Could you output, unchanged, the stretch of records from the very start through the line containing "Collapse the FAreaPS", both ends included?

━━ EXERCISE MATERIAL ━━

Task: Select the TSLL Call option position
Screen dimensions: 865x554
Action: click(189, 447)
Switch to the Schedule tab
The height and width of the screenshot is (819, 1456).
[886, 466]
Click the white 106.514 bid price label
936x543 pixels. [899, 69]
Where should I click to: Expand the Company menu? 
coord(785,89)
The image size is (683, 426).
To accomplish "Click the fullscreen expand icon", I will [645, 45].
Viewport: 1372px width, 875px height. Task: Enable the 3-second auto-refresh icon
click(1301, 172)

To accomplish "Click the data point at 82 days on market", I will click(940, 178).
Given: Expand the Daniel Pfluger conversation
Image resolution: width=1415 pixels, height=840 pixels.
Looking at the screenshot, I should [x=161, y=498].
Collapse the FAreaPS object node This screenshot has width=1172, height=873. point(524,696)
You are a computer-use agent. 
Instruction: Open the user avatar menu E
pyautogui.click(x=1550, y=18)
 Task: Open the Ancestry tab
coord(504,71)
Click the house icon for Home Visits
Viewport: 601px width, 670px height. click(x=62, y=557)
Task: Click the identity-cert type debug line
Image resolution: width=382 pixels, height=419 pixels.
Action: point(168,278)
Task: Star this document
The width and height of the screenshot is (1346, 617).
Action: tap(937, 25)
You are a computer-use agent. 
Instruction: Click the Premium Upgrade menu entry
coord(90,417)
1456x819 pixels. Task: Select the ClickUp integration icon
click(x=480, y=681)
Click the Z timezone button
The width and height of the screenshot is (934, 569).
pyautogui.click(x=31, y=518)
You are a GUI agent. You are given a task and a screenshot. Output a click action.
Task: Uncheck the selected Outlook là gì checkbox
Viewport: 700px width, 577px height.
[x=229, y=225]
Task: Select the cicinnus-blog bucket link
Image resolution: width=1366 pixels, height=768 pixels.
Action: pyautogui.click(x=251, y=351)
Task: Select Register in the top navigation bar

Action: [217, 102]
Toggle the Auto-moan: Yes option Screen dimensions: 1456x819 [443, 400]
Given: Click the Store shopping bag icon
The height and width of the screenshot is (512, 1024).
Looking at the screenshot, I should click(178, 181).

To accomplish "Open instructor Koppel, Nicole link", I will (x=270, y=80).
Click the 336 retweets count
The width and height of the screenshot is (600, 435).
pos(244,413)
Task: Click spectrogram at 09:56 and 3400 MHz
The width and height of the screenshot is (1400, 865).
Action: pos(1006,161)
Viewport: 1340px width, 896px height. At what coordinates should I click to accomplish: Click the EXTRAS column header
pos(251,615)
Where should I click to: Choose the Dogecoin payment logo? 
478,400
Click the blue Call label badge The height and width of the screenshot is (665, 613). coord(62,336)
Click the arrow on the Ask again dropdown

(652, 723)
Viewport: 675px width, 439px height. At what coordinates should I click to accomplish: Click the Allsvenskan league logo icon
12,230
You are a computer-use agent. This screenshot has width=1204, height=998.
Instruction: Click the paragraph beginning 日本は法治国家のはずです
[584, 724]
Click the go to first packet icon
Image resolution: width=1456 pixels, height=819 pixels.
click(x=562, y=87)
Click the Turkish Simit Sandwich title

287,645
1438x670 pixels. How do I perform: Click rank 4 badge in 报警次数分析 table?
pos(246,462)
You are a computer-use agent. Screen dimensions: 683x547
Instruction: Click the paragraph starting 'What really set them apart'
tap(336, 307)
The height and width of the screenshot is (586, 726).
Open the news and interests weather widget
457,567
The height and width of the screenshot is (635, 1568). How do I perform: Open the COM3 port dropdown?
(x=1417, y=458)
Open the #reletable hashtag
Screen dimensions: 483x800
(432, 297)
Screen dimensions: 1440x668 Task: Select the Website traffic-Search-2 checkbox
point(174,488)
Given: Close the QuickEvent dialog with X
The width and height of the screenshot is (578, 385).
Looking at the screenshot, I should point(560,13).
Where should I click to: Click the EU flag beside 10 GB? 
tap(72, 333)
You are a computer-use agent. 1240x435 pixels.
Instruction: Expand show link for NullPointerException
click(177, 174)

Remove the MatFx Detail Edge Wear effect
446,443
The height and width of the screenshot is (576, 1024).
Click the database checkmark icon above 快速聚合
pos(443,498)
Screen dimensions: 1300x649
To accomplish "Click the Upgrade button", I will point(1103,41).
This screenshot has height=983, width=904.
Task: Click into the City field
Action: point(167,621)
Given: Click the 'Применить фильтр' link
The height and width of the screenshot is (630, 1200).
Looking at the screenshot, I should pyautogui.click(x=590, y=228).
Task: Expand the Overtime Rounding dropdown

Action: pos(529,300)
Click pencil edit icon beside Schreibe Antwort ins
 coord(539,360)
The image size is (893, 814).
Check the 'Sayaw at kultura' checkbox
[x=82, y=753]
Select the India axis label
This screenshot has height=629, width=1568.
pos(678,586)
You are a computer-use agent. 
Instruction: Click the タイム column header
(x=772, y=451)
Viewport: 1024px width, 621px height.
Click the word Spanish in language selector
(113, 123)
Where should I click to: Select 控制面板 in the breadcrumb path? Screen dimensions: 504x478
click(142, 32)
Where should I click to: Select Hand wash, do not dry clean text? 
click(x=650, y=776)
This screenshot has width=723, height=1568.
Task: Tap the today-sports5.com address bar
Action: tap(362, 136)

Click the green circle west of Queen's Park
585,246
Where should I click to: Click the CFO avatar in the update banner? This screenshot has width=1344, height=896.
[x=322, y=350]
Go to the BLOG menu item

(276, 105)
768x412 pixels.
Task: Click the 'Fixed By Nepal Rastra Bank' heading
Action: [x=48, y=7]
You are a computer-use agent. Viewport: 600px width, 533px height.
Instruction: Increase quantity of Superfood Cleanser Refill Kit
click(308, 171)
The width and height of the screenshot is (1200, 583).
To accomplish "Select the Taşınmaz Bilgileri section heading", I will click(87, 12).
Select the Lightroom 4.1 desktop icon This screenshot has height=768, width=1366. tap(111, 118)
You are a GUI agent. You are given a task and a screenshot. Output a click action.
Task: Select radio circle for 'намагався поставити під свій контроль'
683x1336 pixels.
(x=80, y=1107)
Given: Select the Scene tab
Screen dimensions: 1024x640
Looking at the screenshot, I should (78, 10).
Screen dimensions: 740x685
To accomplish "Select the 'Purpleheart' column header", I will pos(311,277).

━━━

#### OUTPUT
Task: Select the TSLL Call option position
Screen dimensions: 865x554
Action: click(189, 447)
Switch to the Schedule tab
The height and width of the screenshot is (819, 1456).
[886, 466]
Click the white 106.514 bid price label
936x543 pixels. [899, 69]
Where should I click to: Expand the Company menu? 
coord(785,89)
The image size is (683, 426).
To accomplish "Click the fullscreen expand icon", I will [645, 45].
Viewport: 1372px width, 875px height. Task: Enable the 3-second auto-refresh icon
click(1301, 172)

To accomplish "Click the data point at 82 days on market", I will click(940, 178).
Given: Expand the Daniel Pfluger conversation
Image resolution: width=1415 pixels, height=840 pixels.
Looking at the screenshot, I should [x=161, y=498].
Collapse the FAreaPS object node This screenshot has width=1172, height=873. point(524,696)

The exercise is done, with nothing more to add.